[Task instructions]:
Repeat the stretch of records from the line containing "The height and width of the screenshot is (819, 1456)." through the line containing "will (754, 695).", both ends included, and reproduce only those lines with no changes.

Pointing records for text and elements:
Begin

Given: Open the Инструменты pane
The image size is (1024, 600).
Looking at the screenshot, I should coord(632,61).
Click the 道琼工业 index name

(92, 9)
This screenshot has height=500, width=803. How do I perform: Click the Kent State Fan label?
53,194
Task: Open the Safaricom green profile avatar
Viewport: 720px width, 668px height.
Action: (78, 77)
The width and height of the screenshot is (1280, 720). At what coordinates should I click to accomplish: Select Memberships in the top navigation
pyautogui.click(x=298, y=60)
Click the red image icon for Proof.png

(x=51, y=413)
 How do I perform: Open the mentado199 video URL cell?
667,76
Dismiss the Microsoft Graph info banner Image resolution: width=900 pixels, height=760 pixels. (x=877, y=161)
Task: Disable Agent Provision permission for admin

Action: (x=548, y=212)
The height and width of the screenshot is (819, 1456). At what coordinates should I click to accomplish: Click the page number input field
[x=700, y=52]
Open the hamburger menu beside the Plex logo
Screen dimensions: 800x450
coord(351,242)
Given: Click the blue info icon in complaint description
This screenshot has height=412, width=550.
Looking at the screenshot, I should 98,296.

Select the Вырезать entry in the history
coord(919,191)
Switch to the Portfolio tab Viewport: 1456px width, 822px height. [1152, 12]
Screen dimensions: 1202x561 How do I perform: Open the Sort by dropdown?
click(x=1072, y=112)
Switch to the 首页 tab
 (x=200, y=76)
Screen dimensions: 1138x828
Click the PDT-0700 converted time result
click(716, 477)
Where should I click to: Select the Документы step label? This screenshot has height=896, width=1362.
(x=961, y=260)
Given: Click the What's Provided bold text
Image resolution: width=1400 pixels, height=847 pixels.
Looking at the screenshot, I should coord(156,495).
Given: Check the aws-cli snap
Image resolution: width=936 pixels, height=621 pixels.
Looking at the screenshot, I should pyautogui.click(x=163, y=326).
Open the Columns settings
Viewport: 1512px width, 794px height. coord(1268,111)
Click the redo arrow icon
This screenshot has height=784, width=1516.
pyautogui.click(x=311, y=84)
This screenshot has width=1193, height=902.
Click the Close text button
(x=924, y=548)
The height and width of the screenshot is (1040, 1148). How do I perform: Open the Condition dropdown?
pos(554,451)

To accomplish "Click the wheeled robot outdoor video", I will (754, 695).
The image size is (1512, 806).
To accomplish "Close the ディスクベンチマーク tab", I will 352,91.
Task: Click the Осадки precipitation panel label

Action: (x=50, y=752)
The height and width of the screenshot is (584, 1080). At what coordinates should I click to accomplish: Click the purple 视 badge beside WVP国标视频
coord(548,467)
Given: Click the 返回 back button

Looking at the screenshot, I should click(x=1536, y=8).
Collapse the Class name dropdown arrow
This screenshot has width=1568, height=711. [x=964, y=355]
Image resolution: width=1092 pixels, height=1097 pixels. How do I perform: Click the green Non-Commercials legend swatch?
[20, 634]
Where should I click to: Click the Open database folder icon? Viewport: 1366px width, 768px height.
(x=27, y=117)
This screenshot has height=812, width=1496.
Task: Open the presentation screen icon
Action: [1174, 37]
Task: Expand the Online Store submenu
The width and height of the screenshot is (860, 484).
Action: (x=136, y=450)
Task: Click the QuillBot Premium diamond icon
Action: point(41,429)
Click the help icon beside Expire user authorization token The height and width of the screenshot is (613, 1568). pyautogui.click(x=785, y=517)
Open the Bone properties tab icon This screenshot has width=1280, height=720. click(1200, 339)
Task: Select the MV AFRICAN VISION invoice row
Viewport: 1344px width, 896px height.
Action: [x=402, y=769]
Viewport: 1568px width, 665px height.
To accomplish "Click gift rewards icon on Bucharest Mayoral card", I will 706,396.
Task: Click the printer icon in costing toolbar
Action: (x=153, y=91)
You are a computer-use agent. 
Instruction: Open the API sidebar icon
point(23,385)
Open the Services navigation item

End

[The output]:
The height and width of the screenshot is (819, 1456). At what coordinates should I click to accomplish: Click the page number input field
[x=700, y=52]
Open the hamburger menu beside the Plex logo
Screen dimensions: 800x450
coord(351,242)
Given: Click the blue info icon in complaint description
This screenshot has height=412, width=550.
Looking at the screenshot, I should 98,296.

Select the Вырезать entry in the history
coord(919,191)
Switch to the Portfolio tab Viewport: 1456px width, 822px height. [1152, 12]
Screen dimensions: 1202x561 How do I perform: Open the Sort by dropdown?
click(x=1072, y=112)
Switch to the 首页 tab
 (x=200, y=76)
Screen dimensions: 1138x828
Click the PDT-0700 converted time result
click(716, 477)
Where should I click to: Select the Документы step label? This screenshot has height=896, width=1362.
(x=961, y=260)
Given: Click the What's Provided bold text
Image resolution: width=1400 pixels, height=847 pixels.
Looking at the screenshot, I should coord(156,495).
Given: Check the aws-cli snap
Image resolution: width=936 pixels, height=621 pixels.
Looking at the screenshot, I should pyautogui.click(x=163, y=326).
Open the Columns settings
Viewport: 1512px width, 794px height. coord(1268,111)
Click the redo arrow icon
This screenshot has height=784, width=1516.
pyautogui.click(x=311, y=84)
This screenshot has width=1193, height=902.
Click the Close text button
(x=924, y=548)
The height and width of the screenshot is (1040, 1148). How do I perform: Open the Condition dropdown?
pos(554,451)

To accomplish "Click the wheeled robot outdoor video", I will (754, 695).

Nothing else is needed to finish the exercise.